SHORT PROBLEM:
Render the entries below as a JSON array of strings, with one string for each line and no blank lines.
-------- AVAILABLE DATA --------
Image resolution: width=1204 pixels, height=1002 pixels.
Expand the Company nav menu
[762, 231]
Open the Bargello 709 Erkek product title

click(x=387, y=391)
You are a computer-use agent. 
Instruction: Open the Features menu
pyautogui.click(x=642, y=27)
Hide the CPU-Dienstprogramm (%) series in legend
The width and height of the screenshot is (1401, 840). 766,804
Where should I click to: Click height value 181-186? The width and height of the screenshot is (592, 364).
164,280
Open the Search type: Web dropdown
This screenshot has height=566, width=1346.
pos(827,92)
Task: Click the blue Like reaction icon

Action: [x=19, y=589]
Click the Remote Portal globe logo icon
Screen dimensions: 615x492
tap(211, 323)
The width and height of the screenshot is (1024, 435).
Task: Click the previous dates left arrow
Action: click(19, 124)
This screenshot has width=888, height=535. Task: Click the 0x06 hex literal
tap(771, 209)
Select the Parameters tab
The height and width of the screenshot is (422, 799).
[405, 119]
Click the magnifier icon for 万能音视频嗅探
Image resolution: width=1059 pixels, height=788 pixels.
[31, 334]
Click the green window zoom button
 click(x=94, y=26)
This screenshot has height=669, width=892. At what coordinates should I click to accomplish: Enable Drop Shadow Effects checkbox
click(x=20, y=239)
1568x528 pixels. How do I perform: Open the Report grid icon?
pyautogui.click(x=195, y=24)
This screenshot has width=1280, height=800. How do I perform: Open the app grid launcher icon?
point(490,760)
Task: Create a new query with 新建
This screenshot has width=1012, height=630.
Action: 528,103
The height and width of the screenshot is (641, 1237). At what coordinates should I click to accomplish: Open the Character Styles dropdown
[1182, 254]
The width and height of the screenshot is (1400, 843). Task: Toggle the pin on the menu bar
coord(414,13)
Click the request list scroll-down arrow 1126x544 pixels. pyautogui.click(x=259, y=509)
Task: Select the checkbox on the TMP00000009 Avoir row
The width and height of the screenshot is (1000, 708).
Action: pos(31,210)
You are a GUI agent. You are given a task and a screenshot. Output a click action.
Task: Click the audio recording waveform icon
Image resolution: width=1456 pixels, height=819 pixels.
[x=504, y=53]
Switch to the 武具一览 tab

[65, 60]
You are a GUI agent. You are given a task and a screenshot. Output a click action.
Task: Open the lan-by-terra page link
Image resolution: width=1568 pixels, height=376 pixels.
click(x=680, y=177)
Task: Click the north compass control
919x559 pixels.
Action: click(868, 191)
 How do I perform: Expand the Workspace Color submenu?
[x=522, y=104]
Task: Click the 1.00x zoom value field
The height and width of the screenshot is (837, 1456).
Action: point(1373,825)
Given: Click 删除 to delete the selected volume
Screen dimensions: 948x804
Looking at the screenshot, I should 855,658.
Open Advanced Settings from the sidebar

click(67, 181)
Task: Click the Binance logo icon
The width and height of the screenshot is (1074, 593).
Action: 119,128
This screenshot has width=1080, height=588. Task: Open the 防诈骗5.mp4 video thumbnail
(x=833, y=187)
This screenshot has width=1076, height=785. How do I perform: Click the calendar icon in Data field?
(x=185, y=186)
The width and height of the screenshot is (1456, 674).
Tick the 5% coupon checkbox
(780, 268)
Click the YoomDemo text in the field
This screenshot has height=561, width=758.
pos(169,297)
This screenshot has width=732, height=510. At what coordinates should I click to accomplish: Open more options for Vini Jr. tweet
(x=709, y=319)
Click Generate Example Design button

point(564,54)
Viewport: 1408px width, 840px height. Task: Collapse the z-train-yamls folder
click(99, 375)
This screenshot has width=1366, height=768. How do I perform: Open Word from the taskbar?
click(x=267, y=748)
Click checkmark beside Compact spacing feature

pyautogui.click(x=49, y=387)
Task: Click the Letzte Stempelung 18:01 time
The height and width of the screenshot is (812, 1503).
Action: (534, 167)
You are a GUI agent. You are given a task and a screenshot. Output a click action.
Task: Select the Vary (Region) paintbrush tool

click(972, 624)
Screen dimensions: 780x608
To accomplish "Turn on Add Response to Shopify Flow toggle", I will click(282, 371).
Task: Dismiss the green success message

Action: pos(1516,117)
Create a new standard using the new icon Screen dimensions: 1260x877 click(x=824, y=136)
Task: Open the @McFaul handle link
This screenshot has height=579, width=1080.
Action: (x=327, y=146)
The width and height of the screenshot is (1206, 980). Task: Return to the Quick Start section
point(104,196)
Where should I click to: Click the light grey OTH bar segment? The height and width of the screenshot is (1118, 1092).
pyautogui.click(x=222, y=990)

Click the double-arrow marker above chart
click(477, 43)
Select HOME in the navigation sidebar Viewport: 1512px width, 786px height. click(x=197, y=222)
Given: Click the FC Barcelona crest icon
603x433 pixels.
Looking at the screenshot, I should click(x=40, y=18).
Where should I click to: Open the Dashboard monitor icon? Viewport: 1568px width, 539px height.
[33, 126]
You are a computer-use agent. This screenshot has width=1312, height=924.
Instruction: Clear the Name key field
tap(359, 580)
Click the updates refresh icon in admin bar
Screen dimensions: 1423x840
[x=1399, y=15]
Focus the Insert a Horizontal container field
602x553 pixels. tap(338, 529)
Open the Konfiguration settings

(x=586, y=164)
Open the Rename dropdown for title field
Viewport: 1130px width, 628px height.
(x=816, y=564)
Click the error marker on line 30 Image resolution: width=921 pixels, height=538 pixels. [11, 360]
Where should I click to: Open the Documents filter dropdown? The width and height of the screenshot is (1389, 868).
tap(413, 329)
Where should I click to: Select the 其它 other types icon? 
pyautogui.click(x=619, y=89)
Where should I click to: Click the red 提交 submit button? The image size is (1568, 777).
--------
RESULT OF THIS EXERCISE:
[
  "Image resolution: width=1204 pixels, height=1002 pixels.",
  "Expand the Company nav menu",
  "[762, 231]",
  "Open the Bargello 709 Erkek product title",
  "click(x=387, y=391)",
  "You are a computer-use agent. ",
  "Instruction: Open the Features menu",
  "pyautogui.click(x=642, y=27)",
  "Hide the CPU-Dienstprogramm (%) series in legend",
  "The width and height of the screenshot is (1401, 840). 766,804",
  "Where should I click to: Click height value 181-186? The width and height of the screenshot is (592, 364).",
  "164,280",
  "Open the Search type: Web dropdown",
  "This screenshot has height=566, width=1346.",
  "pos(827,92)",
  "Task: Click the blue Like reaction icon",
  "Action: [x=19, y=589]",
  "Click the Remote Portal globe logo icon",
  "Screen dimensions: 615x492",
  "tap(211, 323)",
  "The width and height of the screenshot is (1024, 435).",
  "Task: Click the previous dates left arrow",
  "Action: click(19, 124)",
  "This screenshot has width=888, height=535. Task: Click the 0x06 hex literal",
  "tap(771, 209)",
  "Select the Parameters tab",
  "The height and width of the screenshot is (422, 799).",
  "[405, 119]",
  "Click the magnifier icon for 万能音视频嗅探",
  "Image resolution: width=1059 pixels, height=788 pixels.",
  "[31, 334]",
  "Click the green window zoom button",
  " click(x=94, y=26)",
  "This screenshot has height=669, width=892. At what coordinates should I click to accomplish: Enable Drop Shadow Effects checkbox",
  "click(x=20, y=239)",
  "1568x528 pixels. How do I perform: Open the Report grid icon?",
  "pyautogui.click(x=195, y=24)",
  "This screenshot has width=1280, height=800. How do I perform: Open the app grid launcher icon?",
  "point(490,760)",
  "Task: Create a new query with 新建",
  "This screenshot has width=1012, height=630.",
  "Action: 528,103",
  "The height and width of the screenshot is (641, 1237). At what coordinates should I click to accomplish: Open the Character Styles dropdown",
  "[1182, 254]",
  "The width and height of the screenshot is (1400, 843). Task: Toggle the pin on the menu bar",
  "coord(414,13)",
  "Click the request list scroll-down arrow 1126x544 pixels. pyautogui.click(x=259, y=509)",
  "Task: Select the checkbox on the TMP00000009 Avoir row",
  "The width and height of the screenshot is (1000, 708).",
  "Action: pos(31,210)",
  "You are a GUI agent. You are given a task and a screenshot. Output a click action.",
  "Task: Click the audio recording waveform icon",
  "Image resolution: width=1456 pixels, height=819 pixels.",
  "[x=504, y=53]",
  "Switch to the 武具一览 tab",
  "[65, 60]",
  "You are a GUI agent. You are given a task and a screenshot. Output a click action.",
  "Task: Open the lan-by-terra page link",
  "Image resolution: width=1568 pixels, height=376 pixels.",
  "click(x=680, y=177)",
  "Task: Click the north compass control",
  "919x559 pixels.",
  "Action: click(868, 191)",
  " How do I perform: Expand the Workspace Color submenu?",
  "[x=522, y=104]",
  "Task: Click the 1.00x zoom value field",
  "The height and width of the screenshot is (837, 1456).",
  "Action: point(1373,825)",
  "Given: Click 删除 to delete the selected volume",
  "Screen dimensions: 948x804",
  "Looking at the screenshot, I should 855,658.",
  "Open Advanced Settings from the sidebar",
  "click(67, 181)",
  "Task: Click the Binance logo icon",
  "The width and height of the screenshot is (1074, 593).",
  "Action: 119,128",
  "This screenshot has width=1080, height=588. Task: Open the 防诈骗5.mp4 video thumbnail",
  "(x=833, y=187)",
  "This screenshot has width=1076, height=785. How do I perform: Click the calendar icon in Data field?",
  "(x=185, y=186)",
  "The width and height of the screenshot is (1456, 674).",
  "Tick the 5% coupon checkbox",
  "(780, 268)",
  "Click the YoomDemo text in the field",
  "This screenshot has height=561, width=758.",
  "pos(169,297)",
  "This screenshot has width=732, height=510. At what coordinates should I click to accomplish: Open more options for Vini Jr. tweet",
  "(x=709, y=319)",
  "Click Generate Example Design button",
  "point(564,54)",
  "Viewport: 1408px width, 840px height. Task: Collapse the z-train-yamls folder",
  "click(99, 375)",
  "This screenshot has width=1366, height=768. How do I perform: Open Word from the taskbar?",
  "click(x=267, y=748)",
  "Click checkmark beside Compact spacing feature",
  "pyautogui.click(x=49, y=387)",
  "Task: Click the Letzte Stempelung 18:01 time",
  "The height and width of the screenshot is (812, 1503).",
  "Action: (534, 167)",
  "You are a GUI agent. You are given a task and a screenshot. Output a click action.",
  "Task: Select the Vary (Region) paintbrush tool",
  "click(972, 624)",
  "Screen dimensions: 780x608",
  "To accomplish \"Turn on Add Response to Shopify Flow toggle\", I will click(282, 371).",
  "Task: Dismiss the green success message",
  "Action: pos(1516,117)",
  "Create a new standard using the new icon Screen dimensions: 1260x877 click(x=824, y=136)",
  "Task: Open the @McFaul handle link",
  "This screenshot has height=579, width=1080.",
  "Action: (x=327, y=146)",
  "The width and height of the screenshot is (1206, 980). Task: Return to the Quick Start section",
  "point(104,196)",
  "Where should I click to: Click the light grey OTH bar segment? The height and width of the screenshot is (1118, 1092).",
  "pyautogui.click(x=222, y=990)",
  "Click the double-arrow marker above chart",
  "click(477, 43)",
  "Select HOME in the navigation sidebar Viewport: 1512px width, 786px height. click(x=197, y=222)",
  "Given: Click the FC Barcelona crest icon",
  "603x433 pixels.",
  "Looking at the screenshot, I should click(x=40, y=18).",
  "Where should I click to: Open the Dashboard monitor icon? Viewport: 1568px width, 539px height.",
  "[33, 126]",
  "You are a computer-use agent. This screenshot has width=1312, height=924.",
  "Instruction: Clear the Name key field",
  "tap(359, 580)",
  "Click the updates refresh icon in admin bar",
  "Screen dimensions: 1423x840",
  "[x=1399, y=15]",
  "Focus the Insert a Horizontal container field",
  "602x553 pixels. tap(338, 529)",
  "Open the Konfiguration settings",
  "(x=586, y=164)",
  "Open the Rename dropdown for title field",
  "Viewport: 1130px width, 628px height.",
  "(x=816, y=564)",
  "Click the error marker on line 30 Image resolution: width=921 pixels, height=538 pixels. [11, 360]",
  "Where should I click to: Open the Documents filter dropdown? The width and height of the screenshot is (1389, 868).",
  "tap(413, 329)",
  "Where should I click to: Select the 其它 other types icon? ",
  "pyautogui.click(x=619, y=89)",
  "Where should I click to: Click the red 提交 submit button? The image size is (1568, 777)."
]